O cenário sugerido pelo poeta para cada ato é também descrito na partitura. No primeiro, por exemplo, os sons de um bosque brasileiro são representados pela idiofonia dos instrumentos de percussão e pela flauta e requinta, “os passarinhos de Deus”, que se opõem ao “canto do chicote do feitor”, musicalmente produzido pelo girar de um conduíte plástico.
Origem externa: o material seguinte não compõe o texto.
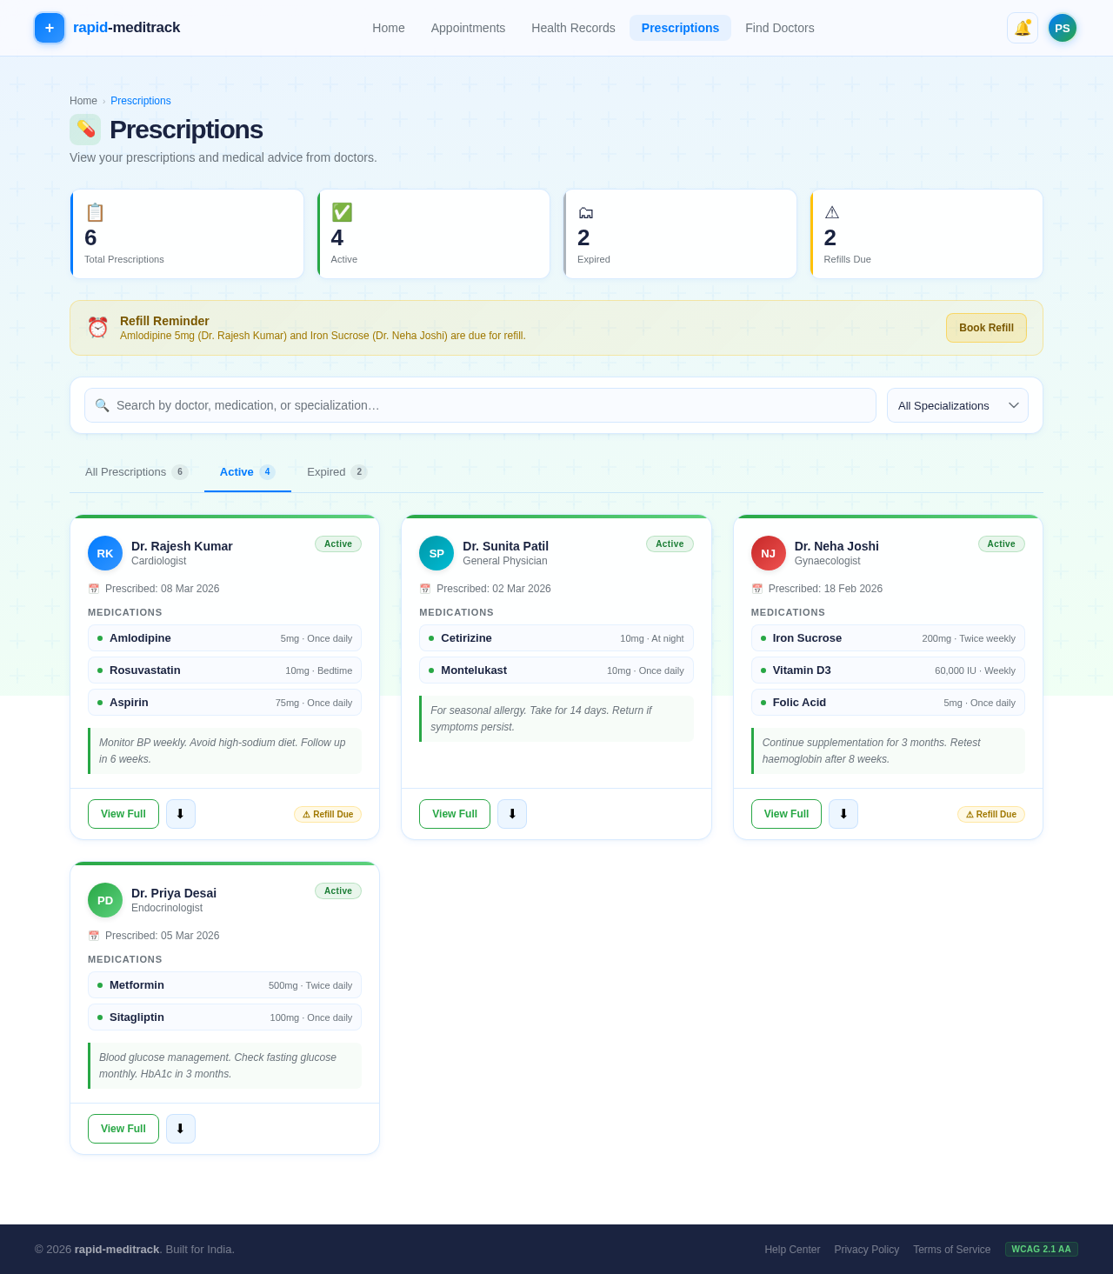1113x1274 pixels.
Task: Click the search input field
Action: (x=480, y=405)
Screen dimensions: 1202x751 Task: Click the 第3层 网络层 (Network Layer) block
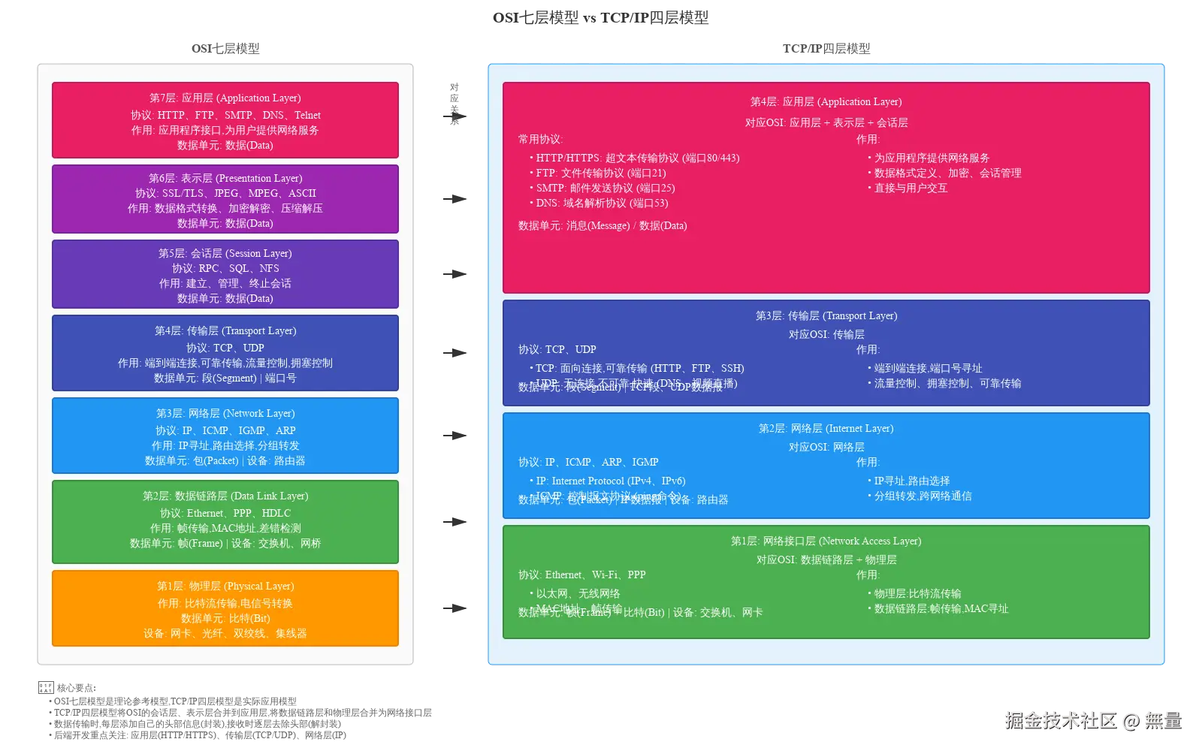click(x=225, y=436)
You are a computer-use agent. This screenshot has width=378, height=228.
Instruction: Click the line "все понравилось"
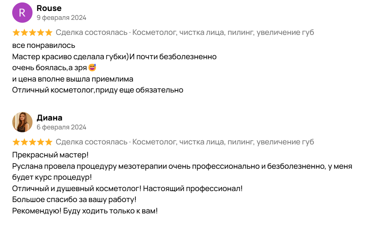pos(43,45)
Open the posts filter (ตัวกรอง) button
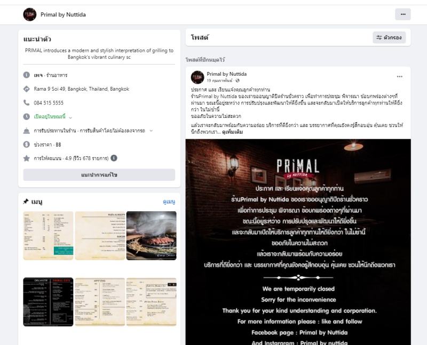 point(389,37)
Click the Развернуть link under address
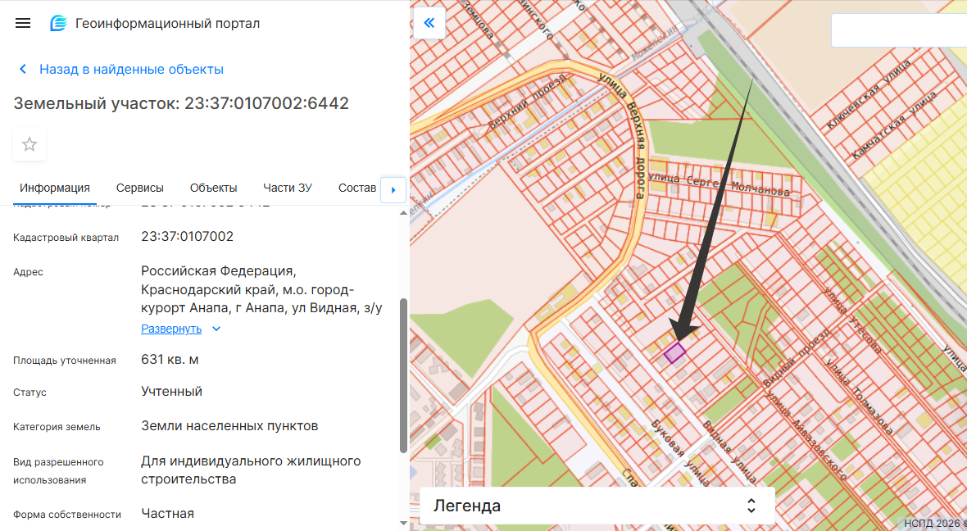This screenshot has height=531, width=967. click(171, 329)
A planície que se perde (as notas da harpa sendo abafadas com a mão) num horizonte de montanhas (os glissandi trilados dos violinos) e os grandes maciços de árvores (o verticalismo da escrita nos metais) finalizam o quadro que culmina no ritmo fremente dos atabaques e do xequerê sobre a melodia heroica e visionária das madeiras e cordas.

 

Segue-se, então, a figuração musical das personagens do drama: o dueto de amor de Maria e Gonzaga, cantado pela flauta em sol e pelo oboe d´amore, interrompido pelas presenças áridas do Governador e de Joaquim Silvério dos Reis, o traidor, respectivamente o trombone baixo e o trombonito. O liberto Luís e sua filha Carlota, ainda cativa, são delineados pelo clarone e pelo flautim. O ato chega a seu desfecho após um fulgente, mas gradual, crescendo e accelerando orquestral que anuncia o martírio dos conjurados, mas que, também, fulgura o ideal de glória e libertação, que vem com a morte.

 

Respeitando a tradição dos poemas sinfônicos de Liszt e Strauss, assim como Ave Libertas de Leopoldo Miguez e Werther de Alexandre Levy, transcrevo com fidelidade o enredo do drama, como é observado, por instância, na cena da prisão dos inconfidentes e na procissão que acompanha “o tombar das cabeças revolucionárias nos braços do povo”. A agonia de Gonzaga, encarcerado, antes de seu desterro, é refletida no canto triste do corne-inglês, enquanto escreve uma Lira para Marília de Dirceu ―uma cadência de flauta.